Powers relating to the judicial system

  • the powers of the Attorney General in relation to criminal proceedings, including the power to enter a nolle prosequi (thus dropping the case against the defendant)[5]
  • Appointing Queens Counsel [5]

Powers relating to foreign affairs

  • Accreditation and reception of diplomats [6]
  • Declaration of war[3]
  • Making of peace[3]
  • The negotiation of treaties[citation needed]
  • Recognition of foreign states[7]
  • Right to take additional territory[8]

Powers relating to the armed forces and war

  • The Monarch is commander in chief of the armed forces of the Crown [9]
  • Armed forces pay[5]
  • Decisions about control, organisation and deployment of the Armed Forces[citation needed]
  • Maintenance of the Royal Navy[5]
  • the power to press men into the Navy, which the Government accepted had "fallen out of use altogether, probably forever" [10]

Appointments and honours

  • The appointment and dismissal of ministers[3]
  • The appointment of Royal Commissions and Officers for any purposes[citation needed]
  • The creation of peers[3]
  • The award of dignities and honours[3]

The prerogative in times of emergency

  • Declaration of an emergency[citation needed]
  • Requisitioning of ships[3]
  • Powers in the event of a grave national emergency, including the power to enter upon, take and destroy private property[5]

Miscellaneous prerogatives

Other examples of prerogative powers

Among the powers possessed by the monarch in the United Kingdom under the Royal Prerogative are:

  • The expulsion of a foreign national from the United Kingdom[citation needed]
  • The appointment of bishops and archbishops in the Church of England[citation needed]
  • The printing of the authorised Church of England version of the Bible[citation needed]
  • The exercise of jurisdiction over numerous Royal foundations of all kinds[citation needed]

The prerogative also traditionally included duties, not just rights.
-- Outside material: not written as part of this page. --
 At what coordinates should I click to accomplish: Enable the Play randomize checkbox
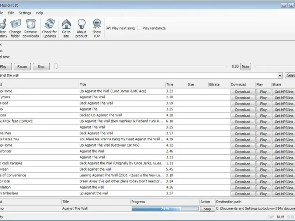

The foremost of these were the defence of the realm and the keeping of the Queen's peace.[citation needed]

In regard to the monarch's prerogative of the awarding of dignities and honours, in practice most British Orders of Chivalry are conferred on the advice of the Prime Minister. However, the monarch retains the exclusive right of conferring the Order of the Garter, the Order of the Thistle, the Order of Merit, the Royal Victorian Order and the Royal Victorian Chain, along with the grant of arms.
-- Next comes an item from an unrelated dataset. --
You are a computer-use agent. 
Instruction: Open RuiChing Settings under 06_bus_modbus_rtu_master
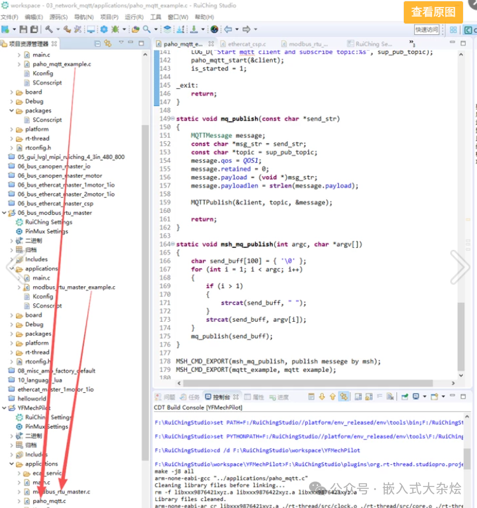click(x=48, y=223)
The monarch is also immune from prosecution in the courts, though the scope of the immunity that once attached to the Crown has reduced. (The ostensible logic for this is that the Queen is present in all courts and acts as the prosecuting authority in most criminal cases, either directly or indirectly: she cannot therefore sue or prosecute herself or judge her own case. However, this logic can be said to be flawed because there appears no problem in judging her own cases as prosecutor, or as claimant in civil litigation. The explanation most commonly offered in texts on Crown immunity is that "the Queen can do no wrong", and therefore cannot be held liable for breaches of contract or in tort).[citation needed] In particular, several Acts of Parliament have allowed agents of the Crown (i.e., government employees) to be sued in the courts.[citation needed] The Queen's daughter, the Princess Royal, actually has a criminal record (for not keeping her dog under control).
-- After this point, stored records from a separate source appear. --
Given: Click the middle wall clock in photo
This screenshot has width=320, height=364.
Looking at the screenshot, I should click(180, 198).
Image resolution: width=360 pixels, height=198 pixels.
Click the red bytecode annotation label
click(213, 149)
Although many powers are included in the royal prerogative, some powers are notable for their absence, although they could theoretically be included under the Royal Prerogative. In particular, the British monarch does not have the power to deprive an individual of his or her life, liberty or property as these rights are said to derive from the Fundamental Laws of England. As a consequence, the monarch does not have the power to tax without the consent of Parliament and this has significantly limited the power of the monarchy. The unsuccessful efforts of Charles I of England to raise money to finance the royal administration through royal prerogative sources not subject to parliamentary approval (such as the collection of ship money) were among the major causes of the English Civil War.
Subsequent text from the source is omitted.